ボトムアッププロテオミクスは、シグネチャーペプチドの発見に有用なアプローチであり、牛乳タンパク質に機能することが実証されました。Progenesis QI for proteomics と EZInfo の統計ツールを組み合わせることにより、困難な手順が使いやすいワークフローに統合され、合理化されました。発見したシグネチャーマーカーペプチドを、定量分析に発展させることに成功し、さまざまな市販のミルク製品を分析することでこの分析法の性能と有効性を実証しました。OneLab を使用して作成され、Andrew+ ピペッティングロボットで実行される自動分析法により、ピペッティング時間が 5.5 倍を超えて大幅に短縮され、一貫性が確保されました。
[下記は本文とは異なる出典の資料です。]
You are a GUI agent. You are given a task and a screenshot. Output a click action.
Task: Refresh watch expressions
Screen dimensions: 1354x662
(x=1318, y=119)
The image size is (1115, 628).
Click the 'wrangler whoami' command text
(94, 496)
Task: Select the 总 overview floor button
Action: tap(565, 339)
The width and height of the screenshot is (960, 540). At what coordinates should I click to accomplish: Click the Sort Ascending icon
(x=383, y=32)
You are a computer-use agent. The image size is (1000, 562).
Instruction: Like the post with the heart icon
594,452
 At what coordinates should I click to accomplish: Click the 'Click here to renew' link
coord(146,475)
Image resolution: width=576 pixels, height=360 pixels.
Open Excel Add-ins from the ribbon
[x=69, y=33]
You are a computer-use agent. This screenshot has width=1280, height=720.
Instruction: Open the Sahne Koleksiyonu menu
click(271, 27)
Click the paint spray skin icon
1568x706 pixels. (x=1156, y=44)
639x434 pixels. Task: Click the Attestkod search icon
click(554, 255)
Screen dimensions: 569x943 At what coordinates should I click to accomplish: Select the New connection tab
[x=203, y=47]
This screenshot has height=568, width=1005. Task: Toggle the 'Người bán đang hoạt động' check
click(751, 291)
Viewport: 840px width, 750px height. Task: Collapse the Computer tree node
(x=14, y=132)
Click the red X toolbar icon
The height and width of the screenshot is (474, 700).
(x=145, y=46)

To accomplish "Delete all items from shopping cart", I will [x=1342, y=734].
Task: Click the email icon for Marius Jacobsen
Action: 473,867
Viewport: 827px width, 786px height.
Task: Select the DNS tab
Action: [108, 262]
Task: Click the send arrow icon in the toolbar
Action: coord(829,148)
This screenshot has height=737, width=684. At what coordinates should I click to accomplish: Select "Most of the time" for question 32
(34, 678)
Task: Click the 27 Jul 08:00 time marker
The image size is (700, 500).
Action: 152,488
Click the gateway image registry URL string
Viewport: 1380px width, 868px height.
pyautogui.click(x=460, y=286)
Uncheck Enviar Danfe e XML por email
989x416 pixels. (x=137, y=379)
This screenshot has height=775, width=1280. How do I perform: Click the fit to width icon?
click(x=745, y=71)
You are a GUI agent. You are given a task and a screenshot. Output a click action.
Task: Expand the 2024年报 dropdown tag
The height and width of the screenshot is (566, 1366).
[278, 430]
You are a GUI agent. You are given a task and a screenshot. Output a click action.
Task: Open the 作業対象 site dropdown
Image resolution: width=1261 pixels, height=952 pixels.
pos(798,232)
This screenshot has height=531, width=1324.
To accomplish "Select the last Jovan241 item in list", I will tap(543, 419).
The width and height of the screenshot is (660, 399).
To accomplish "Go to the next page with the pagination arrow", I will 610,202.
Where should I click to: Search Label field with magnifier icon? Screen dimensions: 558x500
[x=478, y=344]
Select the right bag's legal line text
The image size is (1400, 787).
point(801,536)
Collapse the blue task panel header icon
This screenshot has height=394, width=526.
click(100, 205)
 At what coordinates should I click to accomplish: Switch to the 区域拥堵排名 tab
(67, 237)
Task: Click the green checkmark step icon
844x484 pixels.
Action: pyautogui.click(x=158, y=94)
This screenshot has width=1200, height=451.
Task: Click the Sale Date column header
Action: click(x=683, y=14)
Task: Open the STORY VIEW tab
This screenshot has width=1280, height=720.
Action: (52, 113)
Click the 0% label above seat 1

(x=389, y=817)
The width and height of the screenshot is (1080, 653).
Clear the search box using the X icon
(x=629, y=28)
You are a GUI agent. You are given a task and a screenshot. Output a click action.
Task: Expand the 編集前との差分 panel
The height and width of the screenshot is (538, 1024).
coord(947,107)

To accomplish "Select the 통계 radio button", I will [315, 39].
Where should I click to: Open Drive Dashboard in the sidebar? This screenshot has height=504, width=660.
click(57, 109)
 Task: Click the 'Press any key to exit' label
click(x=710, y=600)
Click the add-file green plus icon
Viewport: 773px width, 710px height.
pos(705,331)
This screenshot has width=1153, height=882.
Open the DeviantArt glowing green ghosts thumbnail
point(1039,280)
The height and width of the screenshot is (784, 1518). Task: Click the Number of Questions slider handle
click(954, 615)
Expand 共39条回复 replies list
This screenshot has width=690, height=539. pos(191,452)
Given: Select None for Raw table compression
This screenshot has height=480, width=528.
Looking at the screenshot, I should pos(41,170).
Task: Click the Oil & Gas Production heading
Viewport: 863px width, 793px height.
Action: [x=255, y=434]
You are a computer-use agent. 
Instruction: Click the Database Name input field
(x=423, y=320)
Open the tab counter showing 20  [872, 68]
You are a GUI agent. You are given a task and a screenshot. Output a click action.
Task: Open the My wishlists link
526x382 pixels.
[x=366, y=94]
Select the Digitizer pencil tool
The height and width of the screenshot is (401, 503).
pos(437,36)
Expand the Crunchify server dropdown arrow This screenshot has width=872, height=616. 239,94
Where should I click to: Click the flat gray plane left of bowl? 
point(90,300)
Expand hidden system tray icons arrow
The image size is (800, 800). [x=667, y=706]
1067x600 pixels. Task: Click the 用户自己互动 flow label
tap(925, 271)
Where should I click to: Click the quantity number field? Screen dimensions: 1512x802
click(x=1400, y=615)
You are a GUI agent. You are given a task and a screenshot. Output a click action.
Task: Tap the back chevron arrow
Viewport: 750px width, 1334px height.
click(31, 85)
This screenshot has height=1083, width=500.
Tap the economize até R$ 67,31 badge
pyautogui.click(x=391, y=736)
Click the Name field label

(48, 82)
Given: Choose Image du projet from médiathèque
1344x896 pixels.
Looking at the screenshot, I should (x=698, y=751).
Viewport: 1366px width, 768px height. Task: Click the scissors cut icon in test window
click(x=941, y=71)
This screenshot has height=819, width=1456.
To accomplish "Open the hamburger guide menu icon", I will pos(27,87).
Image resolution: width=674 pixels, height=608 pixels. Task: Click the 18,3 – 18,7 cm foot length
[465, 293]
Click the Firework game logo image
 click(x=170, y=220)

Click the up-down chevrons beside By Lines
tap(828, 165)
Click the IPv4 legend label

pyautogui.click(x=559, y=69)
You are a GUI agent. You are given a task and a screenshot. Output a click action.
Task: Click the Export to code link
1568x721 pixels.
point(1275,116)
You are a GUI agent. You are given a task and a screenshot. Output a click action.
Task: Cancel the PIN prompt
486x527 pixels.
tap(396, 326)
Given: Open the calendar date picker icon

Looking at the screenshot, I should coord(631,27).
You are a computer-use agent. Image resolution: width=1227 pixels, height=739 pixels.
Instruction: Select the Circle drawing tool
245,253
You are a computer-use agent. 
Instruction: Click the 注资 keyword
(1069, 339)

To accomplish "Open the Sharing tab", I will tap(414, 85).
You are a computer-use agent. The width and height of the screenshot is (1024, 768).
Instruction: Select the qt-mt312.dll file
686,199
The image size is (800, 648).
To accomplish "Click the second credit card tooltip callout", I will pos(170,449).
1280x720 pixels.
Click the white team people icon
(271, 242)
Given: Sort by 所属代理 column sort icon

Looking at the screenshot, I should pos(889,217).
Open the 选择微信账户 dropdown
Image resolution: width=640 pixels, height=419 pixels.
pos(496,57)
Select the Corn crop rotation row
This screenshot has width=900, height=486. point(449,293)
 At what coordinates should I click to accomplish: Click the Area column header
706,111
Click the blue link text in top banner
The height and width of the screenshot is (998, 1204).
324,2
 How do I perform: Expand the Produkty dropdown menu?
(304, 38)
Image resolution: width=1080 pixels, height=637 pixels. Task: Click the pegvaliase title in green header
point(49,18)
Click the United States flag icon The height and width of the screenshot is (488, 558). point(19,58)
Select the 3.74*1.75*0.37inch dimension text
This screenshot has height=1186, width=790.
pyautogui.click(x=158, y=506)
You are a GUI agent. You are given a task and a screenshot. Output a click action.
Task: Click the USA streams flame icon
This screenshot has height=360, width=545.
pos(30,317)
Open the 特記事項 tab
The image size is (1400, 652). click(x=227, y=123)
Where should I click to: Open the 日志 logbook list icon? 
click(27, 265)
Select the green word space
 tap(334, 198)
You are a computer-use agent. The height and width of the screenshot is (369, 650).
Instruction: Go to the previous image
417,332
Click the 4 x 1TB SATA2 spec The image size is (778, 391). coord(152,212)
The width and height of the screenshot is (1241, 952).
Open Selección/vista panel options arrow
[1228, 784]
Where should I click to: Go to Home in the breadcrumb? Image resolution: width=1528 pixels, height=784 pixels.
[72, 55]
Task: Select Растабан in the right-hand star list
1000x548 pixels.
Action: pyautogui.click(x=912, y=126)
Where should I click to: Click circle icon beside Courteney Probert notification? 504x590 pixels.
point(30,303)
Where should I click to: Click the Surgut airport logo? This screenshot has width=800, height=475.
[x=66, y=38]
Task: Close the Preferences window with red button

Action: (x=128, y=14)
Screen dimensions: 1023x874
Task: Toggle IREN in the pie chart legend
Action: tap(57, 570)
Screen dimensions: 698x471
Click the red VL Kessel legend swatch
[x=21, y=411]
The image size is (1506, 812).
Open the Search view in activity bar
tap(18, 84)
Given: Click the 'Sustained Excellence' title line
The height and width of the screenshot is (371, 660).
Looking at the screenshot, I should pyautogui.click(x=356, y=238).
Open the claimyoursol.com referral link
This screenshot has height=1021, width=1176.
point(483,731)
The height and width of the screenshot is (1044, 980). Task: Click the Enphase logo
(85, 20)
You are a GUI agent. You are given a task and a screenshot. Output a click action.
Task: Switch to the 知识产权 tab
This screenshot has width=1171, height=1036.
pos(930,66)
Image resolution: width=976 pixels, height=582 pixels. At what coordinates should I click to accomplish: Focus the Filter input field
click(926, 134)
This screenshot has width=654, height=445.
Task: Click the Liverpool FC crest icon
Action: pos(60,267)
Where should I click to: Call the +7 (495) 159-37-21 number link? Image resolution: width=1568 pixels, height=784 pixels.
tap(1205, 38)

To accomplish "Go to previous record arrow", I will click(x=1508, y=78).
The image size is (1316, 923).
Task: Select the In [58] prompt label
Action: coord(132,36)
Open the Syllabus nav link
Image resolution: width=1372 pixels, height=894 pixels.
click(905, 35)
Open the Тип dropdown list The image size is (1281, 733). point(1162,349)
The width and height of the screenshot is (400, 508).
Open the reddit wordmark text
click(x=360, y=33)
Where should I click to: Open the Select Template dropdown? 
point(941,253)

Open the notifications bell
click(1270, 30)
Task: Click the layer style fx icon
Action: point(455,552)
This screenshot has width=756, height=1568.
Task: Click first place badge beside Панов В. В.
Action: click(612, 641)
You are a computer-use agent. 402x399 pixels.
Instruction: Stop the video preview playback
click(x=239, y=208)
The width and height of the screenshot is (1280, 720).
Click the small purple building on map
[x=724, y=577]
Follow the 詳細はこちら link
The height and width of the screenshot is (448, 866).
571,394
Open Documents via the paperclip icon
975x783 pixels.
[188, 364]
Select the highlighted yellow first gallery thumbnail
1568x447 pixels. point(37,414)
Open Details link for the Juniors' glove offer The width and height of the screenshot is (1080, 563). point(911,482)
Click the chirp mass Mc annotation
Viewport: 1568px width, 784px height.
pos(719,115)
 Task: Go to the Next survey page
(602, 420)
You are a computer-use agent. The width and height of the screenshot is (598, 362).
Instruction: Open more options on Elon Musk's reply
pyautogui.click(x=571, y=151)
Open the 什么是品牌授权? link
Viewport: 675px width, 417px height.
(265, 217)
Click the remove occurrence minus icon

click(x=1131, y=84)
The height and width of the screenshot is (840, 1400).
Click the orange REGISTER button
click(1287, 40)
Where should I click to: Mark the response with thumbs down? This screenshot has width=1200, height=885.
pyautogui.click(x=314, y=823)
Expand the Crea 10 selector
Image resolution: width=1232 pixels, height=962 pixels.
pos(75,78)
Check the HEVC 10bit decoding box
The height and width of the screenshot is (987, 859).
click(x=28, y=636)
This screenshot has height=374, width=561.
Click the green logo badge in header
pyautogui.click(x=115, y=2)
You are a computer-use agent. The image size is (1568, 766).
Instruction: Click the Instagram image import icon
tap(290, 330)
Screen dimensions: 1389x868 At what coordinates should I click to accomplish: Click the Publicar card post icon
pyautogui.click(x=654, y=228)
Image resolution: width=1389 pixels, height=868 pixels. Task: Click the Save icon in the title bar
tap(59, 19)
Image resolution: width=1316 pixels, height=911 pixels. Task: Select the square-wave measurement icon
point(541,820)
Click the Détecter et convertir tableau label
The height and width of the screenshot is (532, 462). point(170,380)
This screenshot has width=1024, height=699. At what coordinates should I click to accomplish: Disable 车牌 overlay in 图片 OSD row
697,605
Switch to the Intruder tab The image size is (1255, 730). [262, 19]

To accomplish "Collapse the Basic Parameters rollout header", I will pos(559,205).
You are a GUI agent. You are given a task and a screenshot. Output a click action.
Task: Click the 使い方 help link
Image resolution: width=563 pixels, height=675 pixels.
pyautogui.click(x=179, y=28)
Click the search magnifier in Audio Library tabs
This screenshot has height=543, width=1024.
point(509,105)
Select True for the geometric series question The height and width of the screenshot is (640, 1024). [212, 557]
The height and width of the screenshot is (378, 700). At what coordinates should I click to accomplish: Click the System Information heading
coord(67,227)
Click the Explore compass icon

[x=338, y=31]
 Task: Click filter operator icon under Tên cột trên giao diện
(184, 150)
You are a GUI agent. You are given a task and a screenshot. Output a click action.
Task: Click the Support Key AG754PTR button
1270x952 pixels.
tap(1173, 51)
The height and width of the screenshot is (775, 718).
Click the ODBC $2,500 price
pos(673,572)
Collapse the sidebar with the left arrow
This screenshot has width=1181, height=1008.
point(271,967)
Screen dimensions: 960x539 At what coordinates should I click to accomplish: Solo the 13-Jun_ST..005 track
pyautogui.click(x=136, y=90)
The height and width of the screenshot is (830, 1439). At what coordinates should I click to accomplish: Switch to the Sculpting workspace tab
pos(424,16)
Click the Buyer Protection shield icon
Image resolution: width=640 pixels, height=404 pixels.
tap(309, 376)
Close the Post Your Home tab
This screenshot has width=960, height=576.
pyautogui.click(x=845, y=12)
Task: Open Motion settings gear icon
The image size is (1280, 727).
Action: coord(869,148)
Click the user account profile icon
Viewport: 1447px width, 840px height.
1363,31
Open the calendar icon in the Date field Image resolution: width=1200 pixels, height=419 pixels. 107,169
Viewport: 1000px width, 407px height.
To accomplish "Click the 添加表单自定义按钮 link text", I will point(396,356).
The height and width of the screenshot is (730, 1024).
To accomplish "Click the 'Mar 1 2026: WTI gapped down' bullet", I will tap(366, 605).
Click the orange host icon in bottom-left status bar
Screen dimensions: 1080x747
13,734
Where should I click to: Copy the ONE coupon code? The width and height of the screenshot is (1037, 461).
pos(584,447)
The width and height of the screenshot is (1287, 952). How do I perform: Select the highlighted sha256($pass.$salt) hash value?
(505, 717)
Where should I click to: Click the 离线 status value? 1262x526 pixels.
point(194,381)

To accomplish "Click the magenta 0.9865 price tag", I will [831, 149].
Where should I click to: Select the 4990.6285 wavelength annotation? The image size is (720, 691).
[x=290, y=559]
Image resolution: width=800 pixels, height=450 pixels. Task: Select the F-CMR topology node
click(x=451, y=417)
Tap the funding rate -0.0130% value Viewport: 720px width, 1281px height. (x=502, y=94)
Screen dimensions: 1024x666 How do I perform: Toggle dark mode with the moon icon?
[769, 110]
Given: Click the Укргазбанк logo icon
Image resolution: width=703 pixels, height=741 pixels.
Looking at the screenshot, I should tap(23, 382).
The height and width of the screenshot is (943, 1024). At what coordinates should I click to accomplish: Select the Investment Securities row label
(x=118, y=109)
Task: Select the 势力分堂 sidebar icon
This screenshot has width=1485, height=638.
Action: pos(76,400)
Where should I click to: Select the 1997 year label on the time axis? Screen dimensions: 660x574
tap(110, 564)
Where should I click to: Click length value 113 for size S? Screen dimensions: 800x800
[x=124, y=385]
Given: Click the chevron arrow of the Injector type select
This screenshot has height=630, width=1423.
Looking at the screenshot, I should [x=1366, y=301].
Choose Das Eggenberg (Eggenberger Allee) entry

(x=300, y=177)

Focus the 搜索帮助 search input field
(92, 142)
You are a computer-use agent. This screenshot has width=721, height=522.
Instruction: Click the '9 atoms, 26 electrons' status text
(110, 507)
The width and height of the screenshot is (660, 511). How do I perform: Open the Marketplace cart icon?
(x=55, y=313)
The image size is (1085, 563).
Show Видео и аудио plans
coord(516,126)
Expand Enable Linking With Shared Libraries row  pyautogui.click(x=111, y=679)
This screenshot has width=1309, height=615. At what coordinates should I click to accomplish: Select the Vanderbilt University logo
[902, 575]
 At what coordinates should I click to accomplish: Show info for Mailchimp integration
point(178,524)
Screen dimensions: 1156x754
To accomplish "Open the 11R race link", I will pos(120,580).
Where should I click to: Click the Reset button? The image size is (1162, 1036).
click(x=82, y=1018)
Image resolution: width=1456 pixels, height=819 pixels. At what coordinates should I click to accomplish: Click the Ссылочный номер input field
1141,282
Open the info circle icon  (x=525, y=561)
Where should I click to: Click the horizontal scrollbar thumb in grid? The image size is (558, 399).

このアプリケーションノートでは、完全なソリューション一式を説明し、同じワークフローを適用して代替牛乳タンパク質を分析できることを示しました。

1. Lucey J, Otter D, Horne D. A 100-Year Review: Progress on The Chemistry of Milk and Its Components.J Dairy Sci. (2017), 100: 9916–9932.
2. McClements D, Newman E, McClements I. Plant-based Milks: A Review of the Science Underpinning Their Design, Fabrication, and Performance.Comprehensive Reviews in Food Science and Food Safety (2019), 18: 2047–2067.
3. Tremblay L, Laporte M, Léonil J, Dupont D, Paquin P. (2003) Quantitation of Proteins in Milk and Milk Products.In: Fox P, McSweeney P. (eds) Advanced Dairy Chemistry—1 Proteins.Springer, Boston, MA; 49–138.
4. Song E, Gao Y, Wu C, Shi T, Nie S, Fillmore T L, Schepmoes A A, Gritsenko M A, Qian W, Smith R D, Rodland K D, Liu T. Targeted Proteomic Assays For Quantitation of Proteins Identified by Proteogenomic Analysis of Ovarian Cancer.Sci.Data (2017), 1–13.
5. Bär C, Mathis D, Neuhaus P, Dürr D, Bisig W, Egger L, Portmann R. Protein Profile of Dairy Products: Simultaneous Quantification of Twenty Bovine Milk Proteins.Int.Dairy J.(2019), 97: 167–175.

謝辞

本研究は Waters International Food および Water Research Centre（IFWRC、シンガポール）で行われました。著者らは、タンパク質標準試料および新しい種類のミルクの分野の専門知識をご提供いただいた Turtletree Labs Pte. Ltd. に感謝いたします。